Das Gutshaus der Familie Ranjewskaja ist nur von außen zu sehen, als Videoprojektion. Was drinnen passiert, dringt hin und wieder als Gesprächsfetzen, Gemurmel, Partybeats oder Gläserklirren auf die Bühne des Großen Hauses. Nur selten verirrt sich mal ein Redenschwinger, eine verlorene Seele oder ein Liebespaar leibhaftig in den Garten und damit vor den Green Screen, an dem Live-Kameramann Severin Renke versprengte Handlungsmomente einfängt.
Wer bezahlt den DJ?
Überwiegend hält sich das menschliche Ensemble mit großen Skriptbüchern in der Hand im linken der beiden verglasten Tonstudios auf, die Alex Eales auf die Bühne gebaut hat. Die Spieler:innen sind an diesem Abend vor allen Dingen als Sprecher:innen und Geräuschemacher:innen gefragt. Sofern denn die Mikrofonsignale laut geschaltet und nicht nur Lippenbewegungen und mehr oder weniger aufgeregte Mimik zu sehen sind.
Das Auf und Ab der Tonspur ist exakt durchchoreographiert – und so kommt es, dass genau die wenigen Satzteile zu hören sind, die die menschlichen (Psycho-)Dramen im Haus in ihren Grundzügen erklären und vorantreiben. Oft sind es behutsame Überschreibungen aus der mehr als hundert Jahre alten Textvorlage, in denen aus Eisenbahnen Flugzeuge werden und es nicht mehr um die Finanzierung eines Tanzorchesters geht, sondern die Frage im Raum steht: "Wer bezahlt den Scheiß-DJ?"
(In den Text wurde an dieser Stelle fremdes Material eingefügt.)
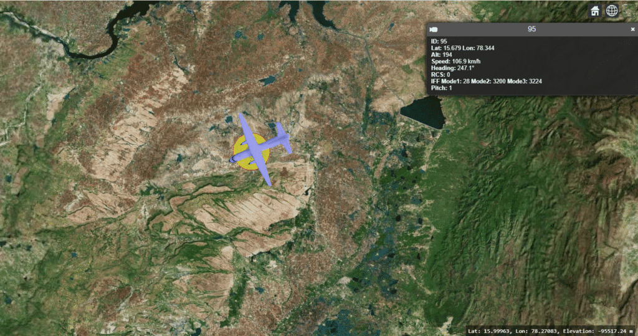This screenshot has width=638, height=336.
Task: Select the purple aircraft model
Action: click(260, 147)
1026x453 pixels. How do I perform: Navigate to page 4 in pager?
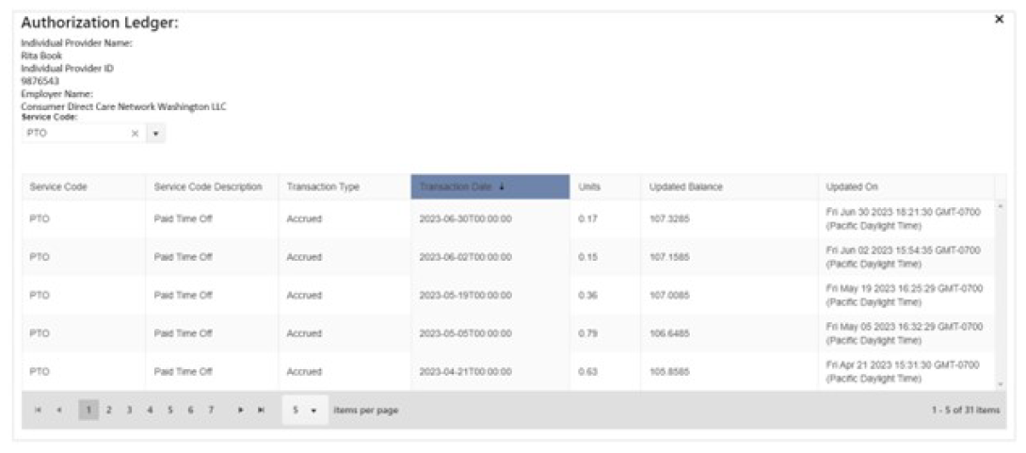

Genau genommen passiert im "Kirschgarten"-Kern über vier Akte hinweg ja nun auch wirklich nicht besonders viel: Eine verschuldete Gutsherrin kehrt weitgehend mittellos in ihre Heimat zurück und schwelgt perspektivlos in der Vergangenheit, statt ihren Besitz vor der Zwangsversteigerung zu retten. Die alte Zeit hat abgewirtschaftet – und den Vertretern eines neuen Geldadels fällt nichts Besseres ein, als das einstmals berühmte Biotop Kirschgarten plattzumachen und auf dem Grundstück Sommerhäuser für gestresste Stadtmenschen zu bauen, während die nachwachsende Generation um Wahrheit ringt und letztlich auch keine große Hilfe ist. Gemeinsame Zukunftsideen: Fehlanzeige.
Zurück auf Anfang
So gerne, wie wir Menschen um uns selbst kreisen, ist es natürlich schon eine gewisse Zumutung, wenn die genauen (Beweg-)Gründe, Rechtfertigungen und Erklärungen für die Zerstörung von Pflanzen und Tieren an so einem Theaterabend zur Nebensache werden. Ein Triptychon aus Leinwänden zeigt stattdessen in teils überwältigend intensiver Nahaufnahme Bilder eines echten Kirschgartens im Wandel der Jahreszeiten, von halb geöffneten Knospen über pralle Früchte wie aus der Mon Chéri-Werbung bis hin zu hängendem Dörrobst und winterlichen Frostflocken. Bienen fühlen sich in dieser Umgebung ebenso wohl wie Schmetterlinge, Ameisen, Vogelschwärme, Igel, Füchse und Fledermäuse, die die Kamera im Close-Up aufgenommen hat. Das kritische Auge einer Eule wacht über alldem.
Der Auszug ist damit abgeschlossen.